Histopathology analysis was performed in order to detect tissue response to the implanted biomaterial. A piece of cutaneous tissue was taken (1cm3) from each implantation site and was fixed in 10% formaldehyde buffered solution until analysis. Samples were further dehydrated in serial alcohol dilutions and embedded in paraffin. 5-6µm sections were cut and stained with Hematoxylin and Eosin (H & E). To assess biocompatibility, macroscopic and microscopic evaluation was performed in accordance to the international guidelines for biological evaluation of medical devices-tests for local effects after implantation- (ISO 10993-6-2009). Assessment of inflammation by polymorphonuclear cells infiltration (PMN), neovascularization (NVASC), and fibrosis (FIB) were evaluated according to a visual analogue scale (VAS) with four different grades (Biological..., 2009) (Figure 2, 3 and 4).
Histopathologic analysis of different treatment groups at 8 days post-operative. A) Control; B) PHA; C) HA0.1; D) HA0.2 E) HA0.3. White arrows indicate giant cell infiltration (A), Fibrosis surrounding the biomaterial (stars), blue arrows indicate congested blue vessels. Scale bar: 50µm.
Histopathologic analysis of different treatment groups at 15 days post-operative. A) Control; B) PHA; C) HA0.1; D) HA0.2 E) HA0.3. White arrows indicate giant cell infiltration (A, C, D), Inflammatory reaction (B, E) stars indicate biomaterial surface, blue arrows indicate congested blood vessels (C). Scale bar: 50µm.
Histopathologic analysis of different treatment groups at 90 days post-operative. A) Control; B) PHA; C) HA0.1; D) HA0.2 E) HA0.3. White arrows indicate fibrosis in hypodermis and subcutaneous muscle (A); Inflammatory reaction in B, C; macrophages in D, E. Scale bar: 50µm.
RESULTS
Present results show that addition of 0.1M of Zn nitrate lead to a higher PMN cells infiltration the first 8 days after implantation compared to the other treatments (Figure 5A). Interestingly, the addition of Zn to HA compound show no PMN infiltration on day 60 after implantation (Figure 5C). Interestingly, PMN counts show similar results compared to commercial HA (control) on day 15 (Figure 5B).

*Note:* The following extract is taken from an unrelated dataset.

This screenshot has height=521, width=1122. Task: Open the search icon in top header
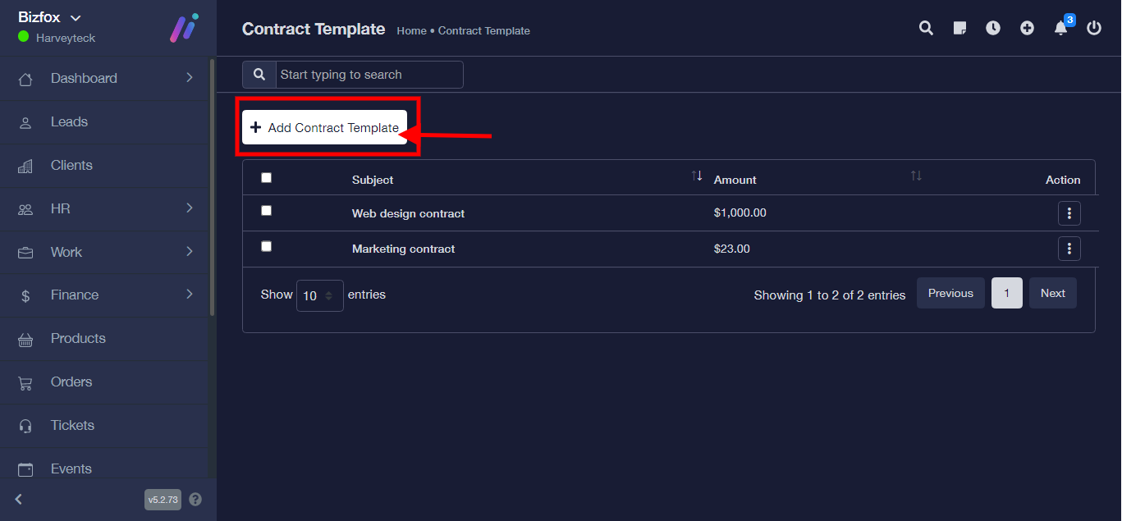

Additionally, PHA and HA0.1 showed lower PMN counts on days 30, 60 and 90 (Figure 5C-E).
Histopathologic grading showed that neovascularization score (NVASC) was lower when 0.1M of Zn nitrate was added to the HA compound. Interestingly, control HA lead to a higher capillary formation on day 60 compared to HA compounds treated with Zn nitrate (Figure 5I). Additionally, all HA compounds showed no capillary formation on day 90 (Figure 5 J). Furthermore, commercial HA compound showed no significant differences compared to pure HA (no Zn nitrate addition) better scores compared to control on days 15 and 60 (Figure 5F-J).

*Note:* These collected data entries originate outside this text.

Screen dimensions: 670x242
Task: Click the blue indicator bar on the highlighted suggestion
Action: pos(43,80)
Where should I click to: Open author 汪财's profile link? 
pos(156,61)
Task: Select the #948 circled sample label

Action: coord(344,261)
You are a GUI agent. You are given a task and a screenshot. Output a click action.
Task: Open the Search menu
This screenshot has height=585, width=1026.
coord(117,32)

Fibrosis score decreased significantly after 90 days of implantation only in the control group (Figure 5 K-O; Figure 6 C). Additionally, results showed that the addition of 0.2M of Zn nitrate to HA compound decreased fibrosis after 60 days of implantation (Figure 5N). However, this was no different from other Zn-treated HA compounds at day 90 post-implantation (Figure 5O). Furthermore, the addition of 0.2M of Zn nitrate to HA compounds, significantly decreased fibrosis score on days 15 and 60 after implantation compared to commercial HA (control) (Figure 5L,N). Interestingly, the addition of Zn nitrate decreased fibrosis after 90 days of implantation compared to no addition of Zn nitrate to HA compound (PHA) (Figure 5O). Surprisingly, commercial HA on day 90 showed a lower fibrosis score compared to control HA (Figure 5O). Finally, addition of Zn nitrate to HA compounds did not show significant differences compared to control HA after 90 days of implantation (Figure 5E, J, O), showing acceptable overall biocompatibility. Scanning electron microscopy (SEM) showed integration of the biomaterial with host tissues (Figure 6).
DISCUSSION
Acute inflammation is characterized by the presence of neutrophils in the implantation site and generally lasts from 48 hours to almost a week in the implant-tissue interphase (Anderson et al., 2008). Phagocytic activity in the first days after surgery determines HA biodegradation (Grote et al., 1986, Ye et al., 2001). PMN cells allow optimal healing and tissue regeneration. Results presented in this work are in accordance with other authors and are demonstrated by the presence of initial inflammation in all the evaluated implantation sites. Habraken et al. (2010), showed that calcium phosphates compounds can be used as scaffolds for tissue regeneration promoting initial inflammation. However, since the initial response could be due to the surgical procedure itself, careful interpretation is suggested (Nagase et al., 1988). Additionally, it has been shown that inflammation could last more than expected due to a protective effect of the immune system, but it should resolve with time (VandeVord et al., 2002). Interestingly, at 90 days after surgery, pure and commercial HA acquired similar PMN counts, regardless of Zn addition which shows that the HA obtained from bovine diaphysis, had similar biocompatibility.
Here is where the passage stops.